Los rubíes del anillo relucieron a la luz de las velas, cada uno brillando como una gota de sangre, la sangre del corazón de Silvanoshei.

—¿Querrás aceptarlo, Mina? —preguntó con desesperada ansiedad—. ¿Querrás aceptar este anillo y llevarlo puesto por mí?

Mina extendió la mano, una mano fría y firme.

—Aceptaré el anillo y lo llevaré puesto. Por el Único.

Se lo colocó en el índice de la mano izquierda.

La alegría de Silvanoshei no tenía límites. Al principio le molestó que metiera a ese dios suyo en el asunto, pero tal vez sólo se limitaba a pedir su bendición. Él estaría dispuesto a pedírsela también. Estaría dispuesto a hincarse de rodillas ante ese dios Único si con ello ganaba a Mina.

La observó expectante, aguardando a que la magia del anillo hiciese efecto en ella, esperando que lo mirara con adoración.

Mina contempló el anillo y lo hizo girar para ver cómo destellaban los rubíes. Para Silvanoshei no existía nadie más, sólo ellos dos. Los demás sentados a su mesa, todos los que asistían al banquete, todas las personas del mundo eran un conjunto borroso de luz de velas, música y fragancia a rosas y gardenias, y todo ello era Mina.

—Ahora, Mina, tienes que besarme —dijo, extasiado.

La muchacha se inclinó hacia él. La magia del anillo funcionaba. Podía sentir que lo amaba. La rodeó con los brazos, pero antes de que sus labios llegaran a tocarse, los de ella se abrieron en un ahogado gemido.
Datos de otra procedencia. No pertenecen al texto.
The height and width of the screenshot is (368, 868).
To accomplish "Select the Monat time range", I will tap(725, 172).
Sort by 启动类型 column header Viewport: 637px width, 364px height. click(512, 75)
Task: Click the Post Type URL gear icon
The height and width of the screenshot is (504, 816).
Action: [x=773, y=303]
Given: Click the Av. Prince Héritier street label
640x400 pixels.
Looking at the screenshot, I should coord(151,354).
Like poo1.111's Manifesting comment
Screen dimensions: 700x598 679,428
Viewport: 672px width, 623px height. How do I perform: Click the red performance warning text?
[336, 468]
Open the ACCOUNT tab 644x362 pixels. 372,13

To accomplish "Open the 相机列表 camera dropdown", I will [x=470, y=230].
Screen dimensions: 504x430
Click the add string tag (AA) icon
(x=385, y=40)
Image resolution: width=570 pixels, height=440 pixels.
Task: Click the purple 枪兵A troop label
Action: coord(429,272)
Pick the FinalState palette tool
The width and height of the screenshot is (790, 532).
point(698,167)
Su cuerpo se puso tenso, sus ojos se desorbitaron.

—¡Mina! —gritó, aterrado—, ¿qué te ocurre?

Ella soltó un grito de dolor, sus labios formaron una palabra, intentó hablar, pero la garganta se le cerró y sufrió arcadas. Cogió el anillo, frenética, e intentó sacárselo del dedo, pero una convulsión sacudió su cuerpo, que se retorció con dolores atroces. Se dobló sobre la mesa, con los brazos extendidos, derribando vasos y tirando platos. Exhaló un sonido inarticulado, de animal, que era espantoso de oír. Entonces se quedó inmóvil. Aterradoramente inmóvil, con los ojos fijos y abiertos, las pupilas ambarinas prendidas acusadoramente en Silvanoshei.

Kiryn se levantó de la silla en un acto involuntario. No tenía plan alguno, sus ideas eran un confuso remolino. Su primer pensamiento fue para Silvanoshei, que debía intentar fraguar de algún modo su huida, pero abandonó la idea de inmediato. Imposible con todos esos caballeros negros alrededor. En ese momento, aunque no lo supo conscientemente, Kiryn abandonó a Silvanoshei. El pueblo silvanesti era ahora responsabilidad suya. No podía hacer nada para salvar a su primo, pero quizá sí podría salvar a su gente. Los Kirath debían enterarse de lo ocurrido. Había que advertirles para que se prepararan y emprendieran las acciones que fueran necesarias.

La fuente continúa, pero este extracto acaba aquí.